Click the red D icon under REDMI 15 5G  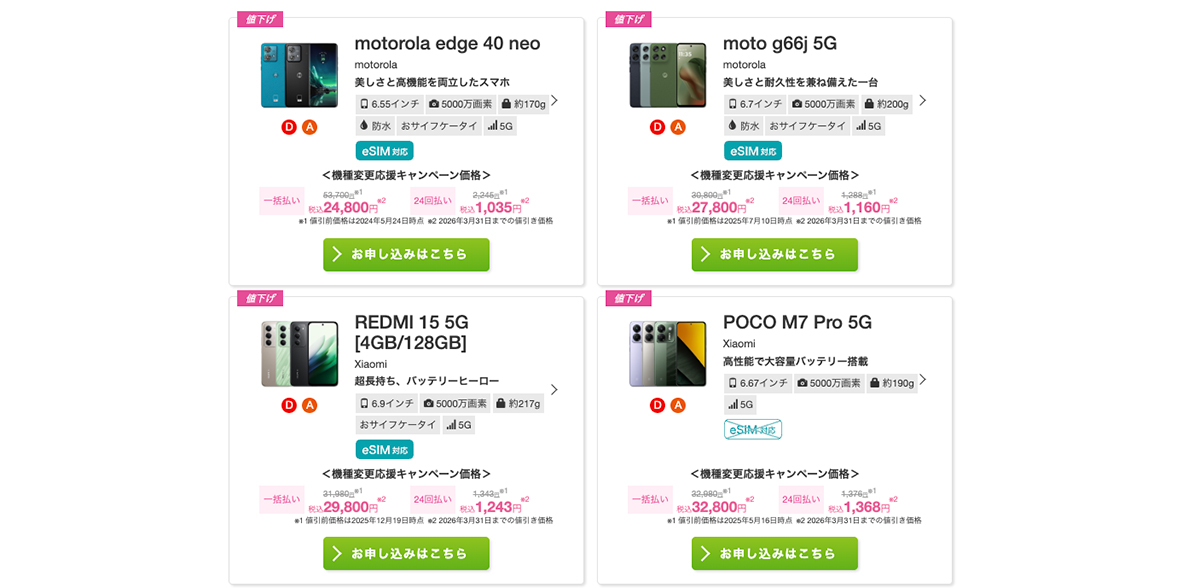[x=289, y=405]
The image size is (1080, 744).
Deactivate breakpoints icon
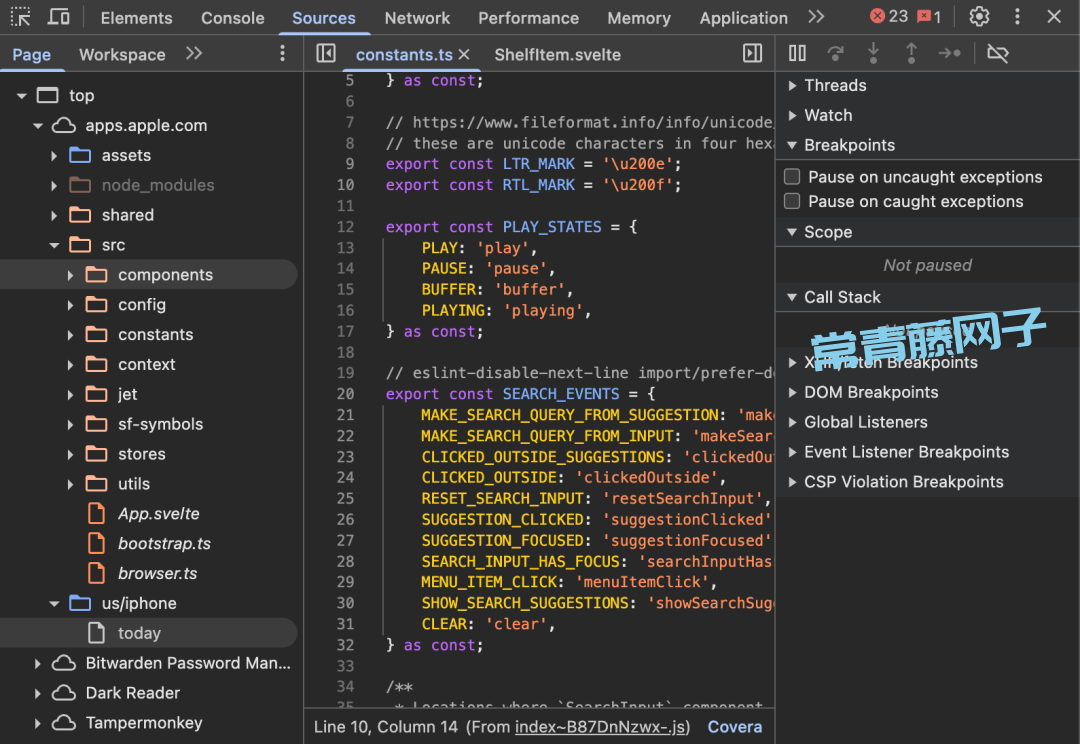point(997,54)
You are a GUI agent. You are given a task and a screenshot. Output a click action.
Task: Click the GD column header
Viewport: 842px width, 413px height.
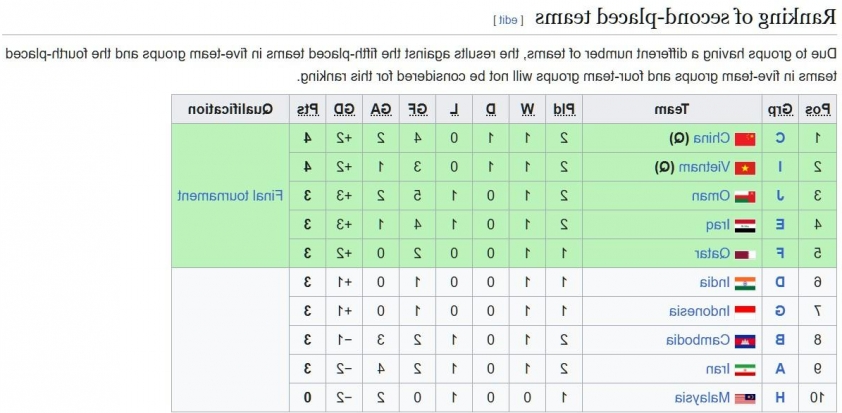click(344, 109)
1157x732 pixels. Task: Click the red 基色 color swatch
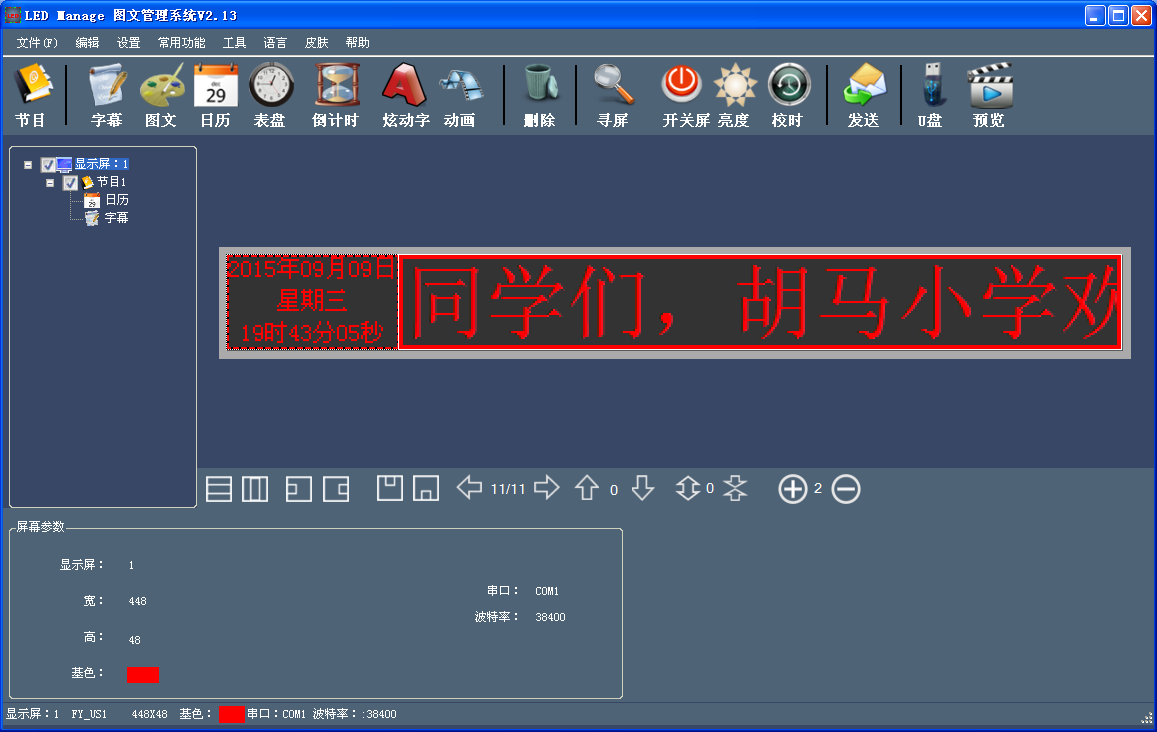tap(143, 675)
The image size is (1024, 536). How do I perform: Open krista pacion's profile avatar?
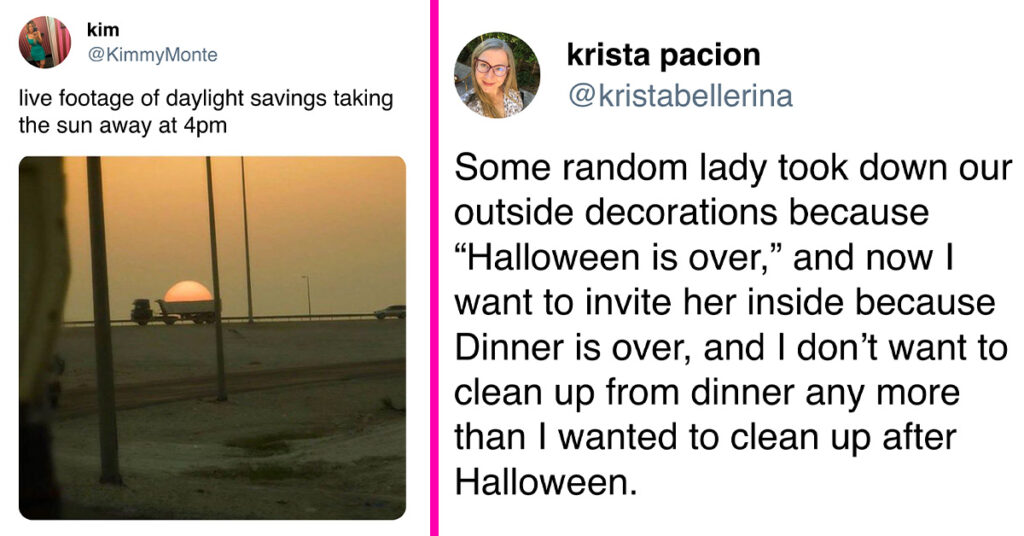497,75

* _Exercise instructions_: The lines from the one containing "1157x732 pixels. Task: Click" through the final line of the data are to be repeated exactly, with both ends included and all pictures left out.

* _Task result_:
1157x732 pixels. Task: Click the red 基色 color swatch
tap(143, 675)
The image size is (1024, 536). How do I perform: Open krista pacion's profile avatar?
497,75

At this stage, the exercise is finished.